In July,
Ethics Forum focused on the theme of ethical concerns surrounding aliens and extraterrestrial life. In August, we considered the theme of political manipulation. September is dedicated to the issue of global terrorism, and we begin with a reflection by Jacques Derrida on the nature of terrorism.
Pakistani policemen observe security personnel demolishing the compound where Osama bin Laden was killed in Abbottabad on 26 February 2012. (Photo credit: Aamir Qureshi)
Derrida on Terrorism before 9/11
"It cannot be denied, as an empiricist of the eighteenth century would quite literally say, that there was an "impression" there, and the impression of what you call in English—and this is not fortuitous—a "major event." I insist here on the English because it is the language we speak here in New York, even though it is neither your language nor mine; but I also insist because the injunction comes first of all from a place where English predominates. I am not saying this only because the United States was targeted, hit, or violated on its own soil for the first time in almost two centuries—since 1812 to be exact—but because the world order that felt itself targeted through this violence is dominated largely by the Anglo-American idiom, an idiom that is indissociably linked to the political discourse that dominates the world stage, to international law, diplomatic institutions, the media, and the greatest technoscientific, capitalist, and military power. And it is very much a question of the still enigmatic but also critical essence of this hegemony. By critical, I mean at once decisive, potentially decisionary, decision-making, and in crisis: today more vulnerable and threatened than ever."
"The concepts with which this "event" has most often been described, named, categorized, are the products of a "dogmatic slumber" from which only a new philosophical reflection can awaken us, a reflection on philosophy, most notably on political philosophy and its heritage. The prevailing discourse, that of the media and of the official rhetoric, relies too readily on received concepts like "war" or "terrorism" (national or international)."

### Recorded information

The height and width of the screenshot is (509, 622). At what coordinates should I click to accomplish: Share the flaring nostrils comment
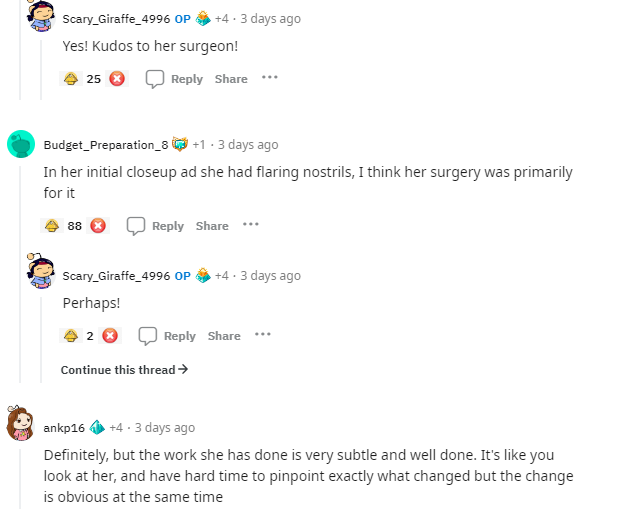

### Problem set
(1) Please answer from the text on terrorism:
(a) What theme did Ethics Forum consider in August?
(b) In what town was the compound being demolished in the photo caption?
(c) Since what year, according to the text, had the United States not been hit on its own soil?
(2) Print the passage from the text on terrorism that begins at the words "Pakistani policemen observe" and stops after "credit: Aamir Qureshi)".

### Answer set
(1)
(a) Political manipulation
(b) Abbottabad
(c) 1812

(2)
Pakistani policemen observe security personnel demolishing the compound where Osama bin Laden was killed in Abbottabad on 26 February 2012. (Photo credit: Aamir Qureshi)